KLHK: 90 Persen Pengusaha dalam Kawasan Hutan Sudah Urus Izin
Sekretaris Jenderal KLHK Bambang Hendroyono memparkan skema perzinaan berusaha secara digital melalui aplikasi Amdalnet dan Sigap (ANTARA/Sugiharto Purnama)

Bagikan:

JAKARTA - Kementerian Lingkungan Hidup dan Kehutanan (KLHK) menyatakan jumlah pengusaha sawit yang terindikasi menjalankan bisnis dalam kawasan hutan saat ini sudah 90 persen mengurus izin yang tertuang dalam Undang-Undang Cipta Kerja.

"Dalam satu sampai dua hari ini kami yakin semuanya bisa masuk dalam subjek hukum," kata Sekretaris Jenderal KLHK Bambang Hendroyono dilansir ANTARA, Senin, 30 Oktober. 

Undang-Undang Nomor 11 Tahun 2020 atau Undang-Undang Cipta Kerja (UUCK) mengamanatkan batas akhir penyelesaian sawit dalam kawasan hutan pada 2 November 2023. 

Aturan itu terbagi menjadi dua klaster tipologi sesuai dengan pasal 110A dan 110B dalam Undang-Undang Cipta Kerja tersebut.

Pasal 110A adalah perkebunan kelapa sawit yang telah terbangun, mempunyai izin usaha perkebunan, dan sesuai tata ruang pada saat izin diterbitkan, namun statusnya saat ini berada pada kawasan hutan produksi, kawasan hutan lindung, dan kawasan hutan konservasi.

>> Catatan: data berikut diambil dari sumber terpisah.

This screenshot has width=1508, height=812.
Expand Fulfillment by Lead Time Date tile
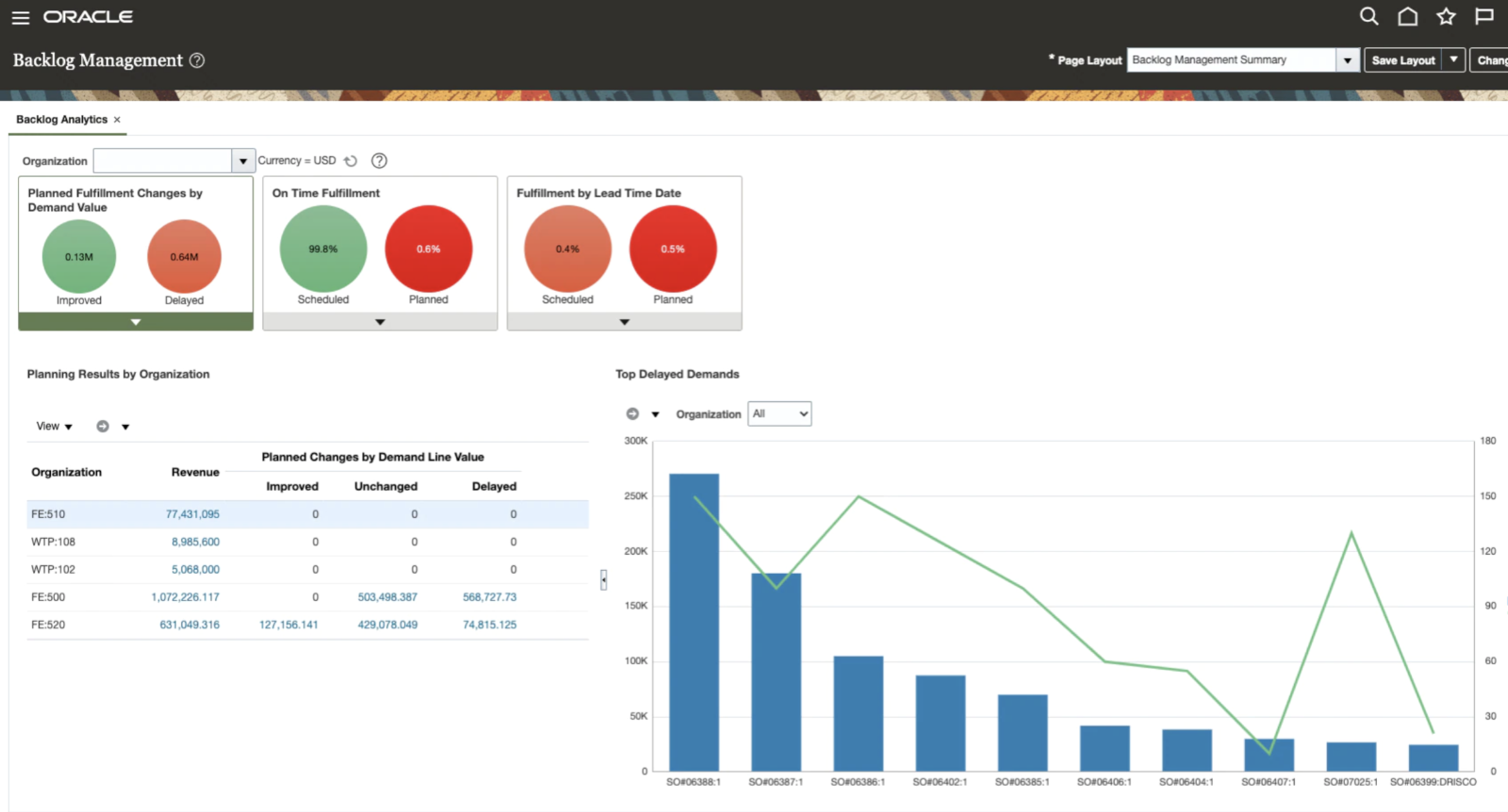[624, 322]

Sedangkan, Pasal 110B mengatur mengenai penyelesaian perkebunan kelapa sawit yang telah terbangun di dalam kawasan hutan produksi, kawasan hutan lindung, dan kawasan hutan konservasi namun tidak mempunyai perizinan di bidang kehutanan.

"Kalimantan Tengah dan Riau mendapat perhatian besar karena memang Pasal 110 A itu kami sebut dispute ruang dan dispute regulasi," kata Bambang.

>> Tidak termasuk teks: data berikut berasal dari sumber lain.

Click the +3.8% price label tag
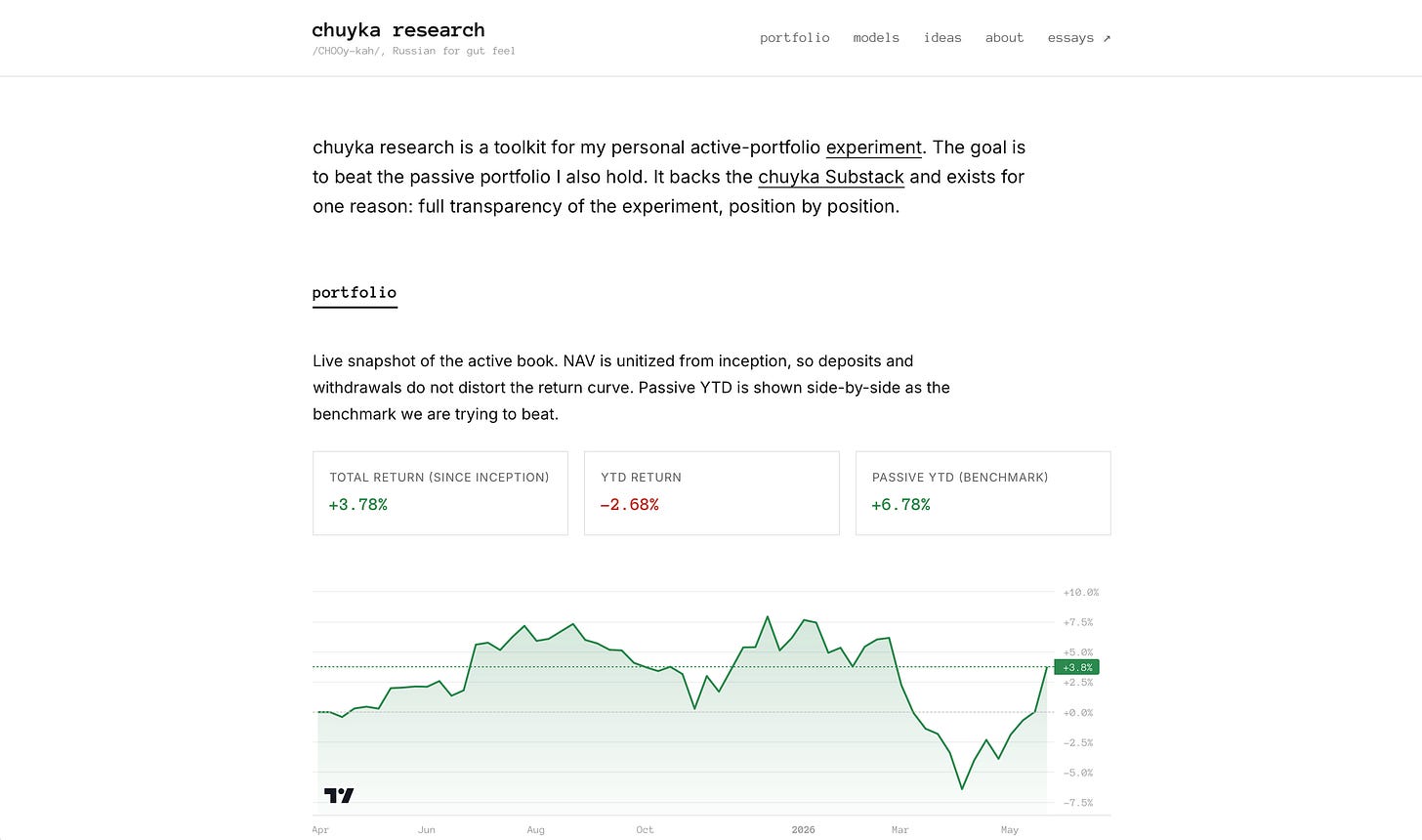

KLHK mencatat total luas perkebunan sawit dalam kawasan hutan di Indonesia mencapai 3,37 juta hektare dengan rincian sawit dalam kawasan hutan konservasi seluas 91.074 hektare, sawit dalam hutan lindung seluas 156.119 hektare, sawit dalam hutan produksi tetap mencapai 501.572 hektare, sawit dalam hutan produksi terbatas seluas 1,49 juta hektare, dan sawit dalam hutan produksi konversi seluas 1,13 juta hektare.

 

Satuan Tugas Tata Kelola Sawit mewajibkan pelaku usaha korporasi perkebunan sawit dalam kawasan hutan untuk melakukan pendaftaran secara mandiri melalui Sistem Informasi Perizinan Perkebunan atau disingkat Siperibun milik Direktorat Jenderal Perkebunan Kementerian Pertanian. 

Bila pelaku usaha dalam kawasan hutan telat mengurusi izin, maka pemerintah tak segan untuk memberikan sanksi mulai dari denda administratif hingga sanksi pidana kehutanan.

"Prosedur yang harus diikuti dalam Undang-Undang Kehutanan memberikan legalitas nanti (perkebunan sawit) tidak lagi di kawasan hutan," pungkas Bambang.